-- BEGIN Source excerpt --
For thousands of years, gold and silver have served as a reliable store of value.

Unlike fiat money, which can be produced in unlimited quantities, these precious metals have an inherent scarcity, making them a valuable hedge against inflation. While headline inflation has come down recently, the price levels of many necessities — like food and housing — remain elevated. If you believe inflationary pressures are still on the horizon, you might want to give these metals a second look.

At the same time, gold and silver have historically been recognized as safe-haven assets, providing investors with a hedge against economic uncertainty and geopolitical risks. In times of political unrest, wars and other crises, gold and silver have often been sought as a refuge, given their global recognition and value.

Investors can gain exposure to the segment through exchange-traded funds (ETFs) like the SPDR Gold Shares (NYSE:GLD) and the iShares Silver Trust (NYSE:SLV). However, in an interview earlier this year, Kiyosaki said that he’s “staying away from the SLVs or the GLDs” because he wants “no counterparty risk.” Instead, he prefers physical bullion.

Bitcoin

Some say that Bitcoin is the new gold. While Kiyosaki has long been a fan of the good old yellow metal, he likes cryptocurrency as well.
-- END Source excerpt --
Instruction 1 >>
Copy the lines of the listing again, requests included, starting at the line that contains "This screenshot has height=924, width=1280." and stopping after the line that contains "pyautogui.click(x=1087, y=758)", and raise every coordinate in the answers by 134.
The investing text and the listing that follows it have no connection to each other.
-- BEGIN Information supplied --
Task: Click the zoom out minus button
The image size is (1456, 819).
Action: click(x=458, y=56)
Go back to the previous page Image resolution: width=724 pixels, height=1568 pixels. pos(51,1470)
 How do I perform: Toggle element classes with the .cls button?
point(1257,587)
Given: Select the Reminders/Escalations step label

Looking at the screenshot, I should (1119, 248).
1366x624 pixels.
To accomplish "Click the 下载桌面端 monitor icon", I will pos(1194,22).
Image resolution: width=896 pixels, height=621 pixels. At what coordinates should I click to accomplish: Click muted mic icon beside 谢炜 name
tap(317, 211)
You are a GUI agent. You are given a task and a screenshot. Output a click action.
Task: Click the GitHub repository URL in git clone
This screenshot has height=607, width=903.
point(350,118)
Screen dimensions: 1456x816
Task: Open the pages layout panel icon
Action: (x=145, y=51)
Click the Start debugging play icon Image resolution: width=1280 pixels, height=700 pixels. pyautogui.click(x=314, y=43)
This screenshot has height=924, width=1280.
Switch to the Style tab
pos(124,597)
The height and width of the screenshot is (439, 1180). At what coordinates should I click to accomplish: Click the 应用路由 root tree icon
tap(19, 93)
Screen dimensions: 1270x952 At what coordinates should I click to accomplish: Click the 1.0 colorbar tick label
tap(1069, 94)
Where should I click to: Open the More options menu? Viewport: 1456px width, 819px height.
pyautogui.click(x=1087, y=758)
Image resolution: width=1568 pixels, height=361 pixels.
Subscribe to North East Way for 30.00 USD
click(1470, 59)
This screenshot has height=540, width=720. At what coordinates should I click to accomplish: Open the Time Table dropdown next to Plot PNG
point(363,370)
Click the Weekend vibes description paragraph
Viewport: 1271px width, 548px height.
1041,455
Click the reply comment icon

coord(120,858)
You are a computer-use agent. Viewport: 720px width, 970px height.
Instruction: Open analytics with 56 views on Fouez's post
-- END Information supplied --
Instruction 2 >>
Carry on the passage about investing in gold, silver and Bitcoin from the point where it stops.

Exercise response 1 >>
This screenshot has height=924, width=1280.
Switch to the Style tab
pos(258,731)
The height and width of the screenshot is (439, 1180). At what coordinates should I click to accomplish: Click the 应用路由 root tree icon
tap(153, 227)
Screen dimensions: 1270x952 At what coordinates should I click to accomplish: Click the 1.0 colorbar tick label
tap(1203, 228)
Where should I click to: Open the More options menu? Viewport: 1456px width, 819px height.
pyautogui.click(x=1221, y=892)

Exercise response 2 >>
Last month, he tweeted, “Bitcoin to $120K next year.”

Considering that Bitcoin currently trades at $29,360, Kiyosaki’s price target implies a potential upside of more than 300%.

One of the things that makes Bitcoin appealing is that its total supply is capped at 21 million coins. This stands in stark contrast with fiat currencies, which can be printed at will by central banks.

Another hallmark feature of Bitcoin is that it is decentralized, meaning it operates independently of central banks and traditional financial systems. It can also act as an alternative means of storing and transferring value in the event that one country’s economy or currency is faltering — it is possible to send and receive Bitcoins anywhere in the world.

It’s easy to buy and sell Bitcoin these days. But the cryptocurrency is volatile. While the price of Bitcoin has surged 76% year to date, it’s still down more than 50% from its peak in November 2021.

If you don’t like that roller coaster ride, you might want to look into reliable income plays outside the crypto world such as investing in rental properties with as little as $100 while staying completely hands-off.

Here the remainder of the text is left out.